Scientists Discover New Class of Antibiotics that Work Against MDR Bacteria

Led by researchers at the University of Liverpool, a team of international scientists have discovered a new, potent class of antibiotics that will help in the fight against antimicrobial resistance.

Scientists from the University of Liverpool in the United Kingdom, working with international collaborators, have discovered a groundbreaking new class of antibiotics that is potent and fast-acting against multidrug-resistant (MDR) bacteria (1). This discovery marks an important advancement in the fight against antimicrobial resistance (AMR) — highlighted as one of the top global public health and development threats by the World Health Organization (WHO) (2).

Led by Dr. Ishwar Singh, Reader in Antimicrobial Drug Discovery at the University of Liverpool, the team of scientists involved in this discovery built upon previous pioneering research — simplifying natural products to enhance safety, efficacy, and accessibility — to create the modular synthetic antibiotic platform, Novltex. The team synthesized a number of hybrid antibiotics, combining aspects of teixobactin and clovibactin, which allowed them to combine potent activity with scalable synthesis and a good safety profile (3).

One of the Novltex analogs developed by the scientists, analog 12, was found to not only offer potent antibacterial activity against methicillin-resistant Staphylococcus aureus (MRSA) and Enterococcus faecium, but also exhibited low minimum inhibitory concentration (MIC). Given these results, the scientists confirmed that analog 12 provided potent antibacterial activity against MDR bacteria compared with standard clinical treatments while also demonstrating a favorable safety profile (3).

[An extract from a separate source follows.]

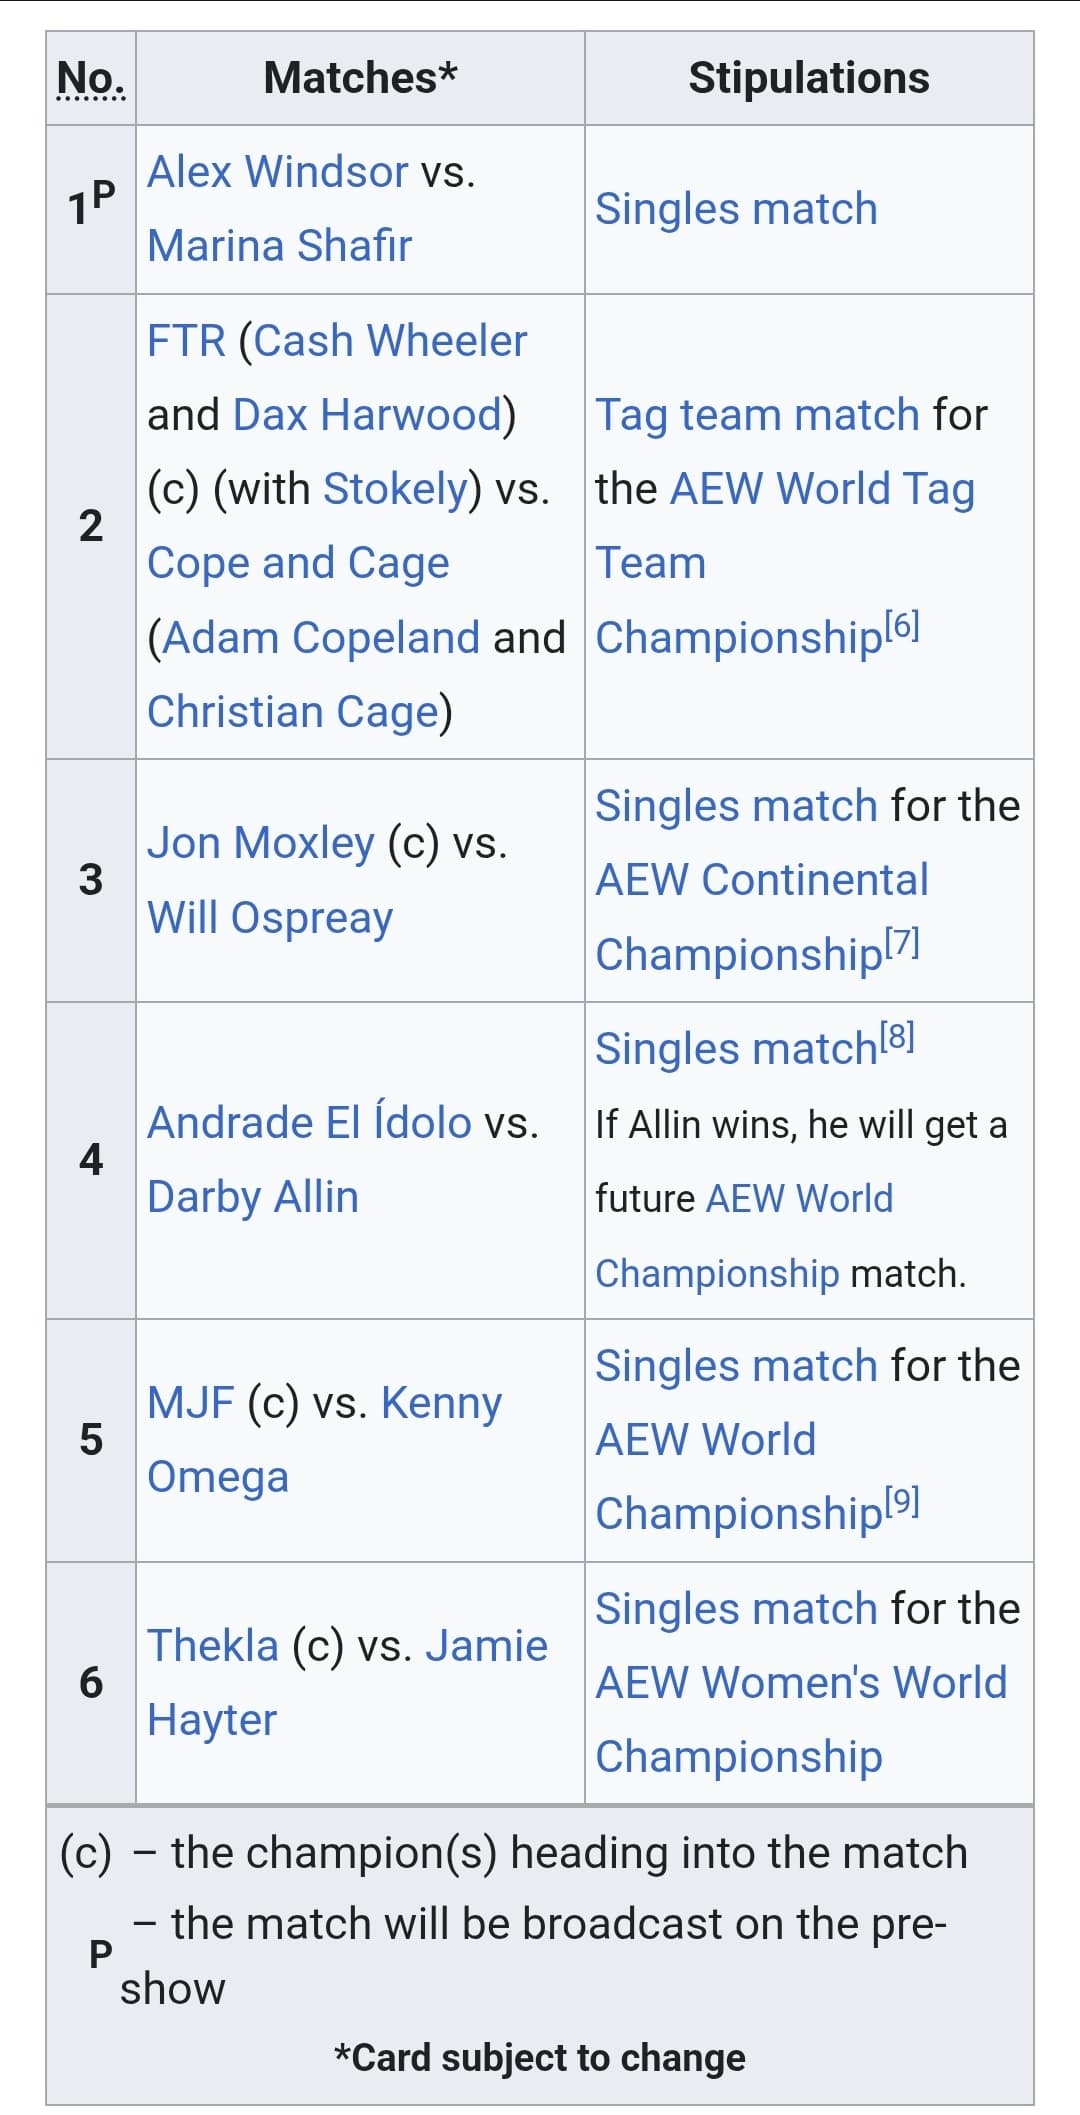Open the Darby Allin link
Viewport: 1080px width, 2115px height.
click(253, 1197)
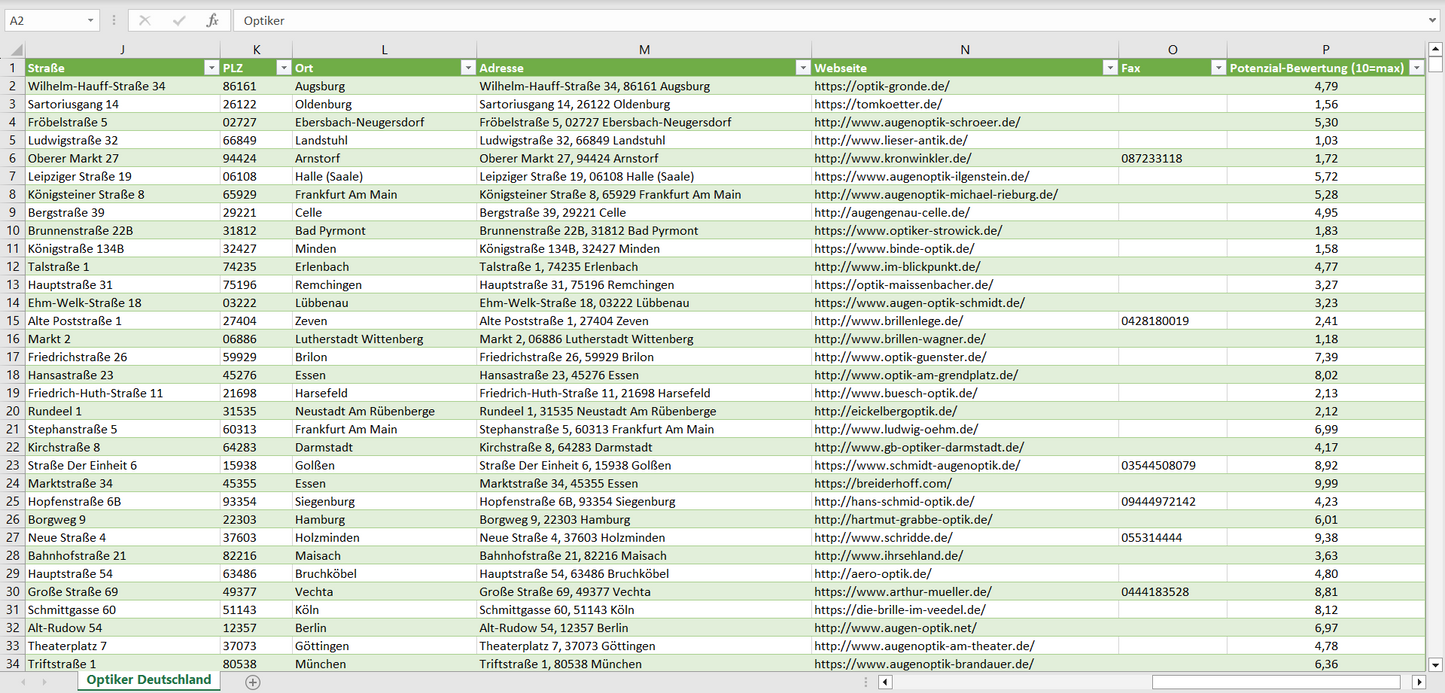
Task: Add a new sheet with the plus button
Action: tap(253, 682)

The novel antibiotic platform works by targeting and binding to lipid II, which is an essential bacterial cell wall precursor that exists in low copy numbers and is continuously recycled. Through binding to this target, antibiotics, such as Novltex, disrupt the peptidoglycan synthesis and kill bacteria, including drug-resistant strains such as MRSA. Additionally, as humans do not produce lipid II, targeting this structure is associated with a low risk of unwanted toxicity (4).

“Novltex is a breakthrough in our fight against antimicrobial resistance,” said Singh in a University of Liverpool press release about the discovery (1). “By creating a modular, scalable platform that targets an immutable bacterial structure, we have taken an important step towards antibiotics that remain effective against superbugs like MRSA. This work was only possible through international collaboration, because antimicrobial resistance is a truly global problem. While much more testing is required before Novltex reaches patients, our results show that durable and practical solutions to AMR are within reach.”

References

1. University of Liverpool. Liverpool Scientists Lead Discovery of Powerful New Antibiotic Class to Tackle Deadly Superbugs. Press Release, Sept. 18, 2025.

2. WHO. Antimicrobial Resistance. Fact Sheet, Nov. 21, 2023.

3. Malkawi, E.; Parmar, A.; Das, S.; et al. Novltex: A New Class of Antibiotics with Potent Activity Against Multidrug-Resistant Bacterial Pathogens — Design, Synthesis, and Biological Evaluation. J. Med. Chem. 2025, Published Online First, Sept. 16, 2025.

4. Medeiros-Silva, J.; Jekhmane, S.; Breukink, E.; Weingarth, M. Towards the Native Binding Modes of Antibiotics that Target Lipid II. ChemBioChem, 2019, 20 (14), 1731–1738.